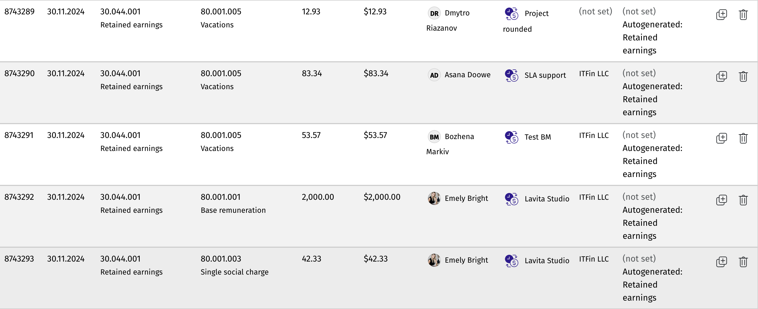The height and width of the screenshot is (309, 758).
Task: Duplicate transaction 8743293 with copy icon
Action: pos(721,261)
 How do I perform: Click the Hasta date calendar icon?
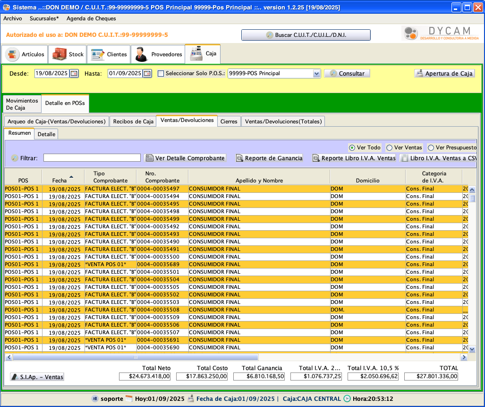click(147, 73)
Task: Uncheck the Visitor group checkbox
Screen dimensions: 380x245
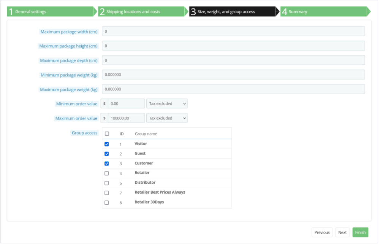Action: coord(107,144)

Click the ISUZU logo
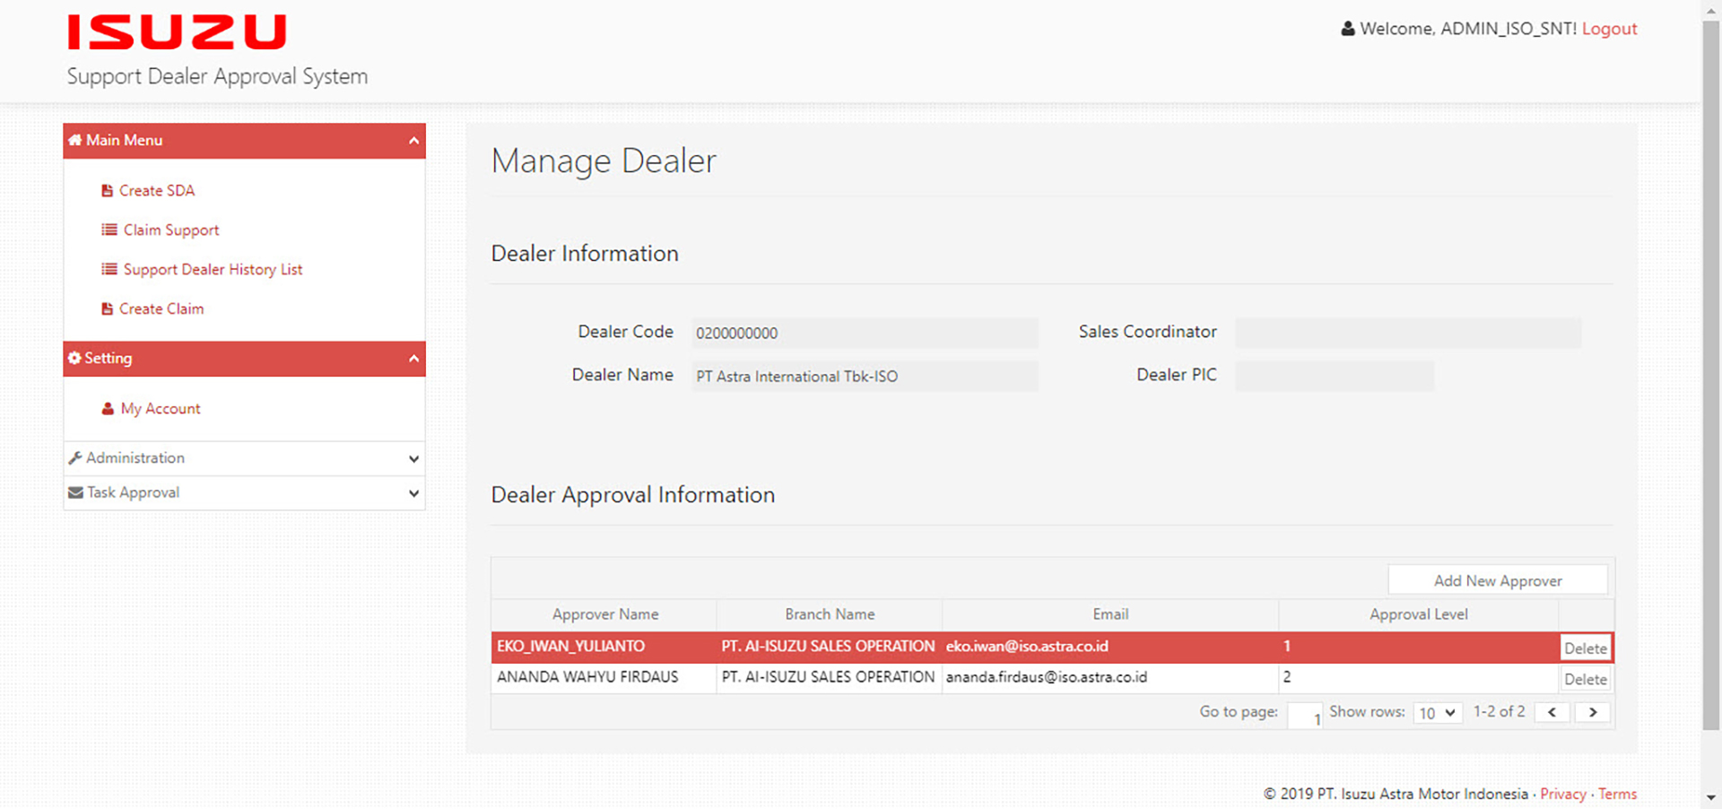[x=177, y=32]
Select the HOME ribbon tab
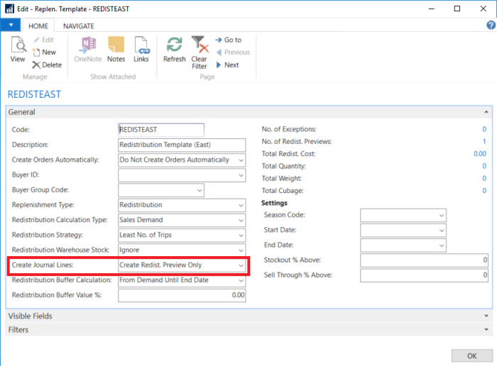The width and height of the screenshot is (497, 366). [38, 26]
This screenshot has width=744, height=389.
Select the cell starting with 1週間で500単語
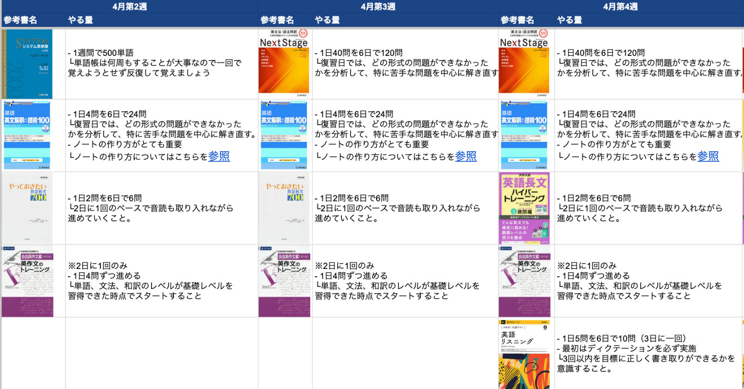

* * *

• Assignment
Give again, word for word, only the lines from the one with "Task: Uncheck the Visitor group checkbox" through the last line of the entries, both included; no pictures go in the copy.

• Result of the exercise
Task: Uncheck the Visitor group checkbox
Screen dimensions: 380x245
Action: coord(107,144)

Click the ISUZU logo
[x=177, y=32]
Select the HOME ribbon tab
The width and height of the screenshot is (497, 366). [38, 26]
This screenshot has width=744, height=389.
Select the cell starting with 1週間で500単語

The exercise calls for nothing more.